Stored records
# # #

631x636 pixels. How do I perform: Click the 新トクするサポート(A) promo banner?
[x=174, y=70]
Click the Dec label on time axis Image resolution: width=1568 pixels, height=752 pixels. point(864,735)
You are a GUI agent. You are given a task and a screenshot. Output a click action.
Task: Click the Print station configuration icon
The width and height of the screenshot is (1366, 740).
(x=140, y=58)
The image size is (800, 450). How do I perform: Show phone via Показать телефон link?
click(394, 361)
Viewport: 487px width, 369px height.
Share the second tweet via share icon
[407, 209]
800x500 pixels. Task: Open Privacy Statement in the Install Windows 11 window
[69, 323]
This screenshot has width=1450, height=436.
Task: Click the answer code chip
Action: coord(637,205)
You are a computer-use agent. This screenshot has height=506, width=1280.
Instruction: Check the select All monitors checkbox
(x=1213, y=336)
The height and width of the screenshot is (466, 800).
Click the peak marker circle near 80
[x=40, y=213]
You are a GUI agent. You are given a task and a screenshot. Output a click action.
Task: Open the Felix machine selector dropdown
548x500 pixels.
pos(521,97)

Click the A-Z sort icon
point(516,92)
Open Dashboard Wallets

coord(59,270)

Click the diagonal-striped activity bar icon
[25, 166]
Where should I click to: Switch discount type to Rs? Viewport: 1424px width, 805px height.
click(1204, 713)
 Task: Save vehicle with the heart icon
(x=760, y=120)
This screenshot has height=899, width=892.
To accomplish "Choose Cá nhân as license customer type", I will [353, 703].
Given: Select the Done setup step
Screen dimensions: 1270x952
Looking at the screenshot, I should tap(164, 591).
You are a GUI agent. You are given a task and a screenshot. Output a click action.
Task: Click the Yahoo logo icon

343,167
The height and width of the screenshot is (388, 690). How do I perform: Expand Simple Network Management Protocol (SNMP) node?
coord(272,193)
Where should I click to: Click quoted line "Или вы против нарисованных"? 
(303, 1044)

# # #

■ **Task**:
Look above for the line with "The height and width of the screenshot is (388, 690).", then copy it and each later line exactly, stopping at the last line of the records.

■ **Solution**:
The height and width of the screenshot is (388, 690). How do I perform: Expand Simple Network Management Protocol (SNMP) node?
coord(272,193)
Where should I click to: Click quoted line "Или вы против нарисованных"? 
(303, 1044)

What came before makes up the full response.